Task input START

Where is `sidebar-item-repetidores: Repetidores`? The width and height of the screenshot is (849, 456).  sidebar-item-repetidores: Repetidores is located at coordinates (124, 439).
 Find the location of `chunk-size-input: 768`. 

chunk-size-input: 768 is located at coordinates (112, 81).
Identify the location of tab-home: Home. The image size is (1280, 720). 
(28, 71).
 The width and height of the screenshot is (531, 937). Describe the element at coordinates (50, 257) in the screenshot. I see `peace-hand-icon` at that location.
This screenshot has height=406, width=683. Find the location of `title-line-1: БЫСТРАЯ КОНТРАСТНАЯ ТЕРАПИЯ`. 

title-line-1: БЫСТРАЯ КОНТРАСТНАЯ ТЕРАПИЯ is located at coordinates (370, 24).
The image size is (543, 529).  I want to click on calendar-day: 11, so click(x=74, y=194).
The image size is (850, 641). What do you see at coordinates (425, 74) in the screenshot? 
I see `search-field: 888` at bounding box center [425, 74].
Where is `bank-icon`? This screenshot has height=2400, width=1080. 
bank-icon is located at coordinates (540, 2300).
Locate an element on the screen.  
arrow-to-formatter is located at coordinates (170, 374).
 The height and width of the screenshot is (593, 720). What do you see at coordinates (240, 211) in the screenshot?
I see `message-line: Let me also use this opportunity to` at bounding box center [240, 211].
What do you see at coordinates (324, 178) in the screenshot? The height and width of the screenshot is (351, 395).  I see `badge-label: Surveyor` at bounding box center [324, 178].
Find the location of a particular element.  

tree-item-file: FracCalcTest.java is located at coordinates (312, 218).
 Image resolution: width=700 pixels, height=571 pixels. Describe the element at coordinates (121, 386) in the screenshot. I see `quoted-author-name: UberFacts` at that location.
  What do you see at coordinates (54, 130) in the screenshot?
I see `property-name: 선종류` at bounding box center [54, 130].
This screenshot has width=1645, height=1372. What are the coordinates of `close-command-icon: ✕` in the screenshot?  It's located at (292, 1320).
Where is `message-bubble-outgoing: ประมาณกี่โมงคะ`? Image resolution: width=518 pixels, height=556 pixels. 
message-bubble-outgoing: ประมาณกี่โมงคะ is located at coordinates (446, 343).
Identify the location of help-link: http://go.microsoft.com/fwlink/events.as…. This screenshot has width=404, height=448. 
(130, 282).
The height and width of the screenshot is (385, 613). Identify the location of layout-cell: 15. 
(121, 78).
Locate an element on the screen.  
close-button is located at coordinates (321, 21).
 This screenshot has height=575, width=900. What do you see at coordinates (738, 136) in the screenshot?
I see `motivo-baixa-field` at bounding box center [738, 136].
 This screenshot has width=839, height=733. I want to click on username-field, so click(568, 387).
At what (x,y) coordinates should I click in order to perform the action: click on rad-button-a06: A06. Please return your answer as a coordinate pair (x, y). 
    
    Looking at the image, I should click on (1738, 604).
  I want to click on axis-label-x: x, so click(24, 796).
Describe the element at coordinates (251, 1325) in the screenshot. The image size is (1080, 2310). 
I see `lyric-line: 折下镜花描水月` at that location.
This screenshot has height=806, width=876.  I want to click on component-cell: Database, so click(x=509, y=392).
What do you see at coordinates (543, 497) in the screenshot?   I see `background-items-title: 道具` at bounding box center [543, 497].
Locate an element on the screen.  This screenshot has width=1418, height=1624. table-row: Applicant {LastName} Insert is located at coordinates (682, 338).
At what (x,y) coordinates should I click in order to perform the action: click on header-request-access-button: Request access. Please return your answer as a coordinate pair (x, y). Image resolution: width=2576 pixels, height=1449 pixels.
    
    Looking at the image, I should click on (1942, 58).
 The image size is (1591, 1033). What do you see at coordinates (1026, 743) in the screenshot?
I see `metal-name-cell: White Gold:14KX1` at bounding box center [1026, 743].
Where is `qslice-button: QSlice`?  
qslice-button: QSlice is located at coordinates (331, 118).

Task input END

**Action item:**
Reproduce verbatim the rows from the beginning of the rows above through the line containing "chunk-size-input: 768 is".

**Answer to this exercise:**
Where is `sidebar-item-repetidores: Repetidores`? The width and height of the screenshot is (849, 456).  sidebar-item-repetidores: Repetidores is located at coordinates (124, 439).
 Find the location of `chunk-size-input: 768`. 

chunk-size-input: 768 is located at coordinates (112, 81).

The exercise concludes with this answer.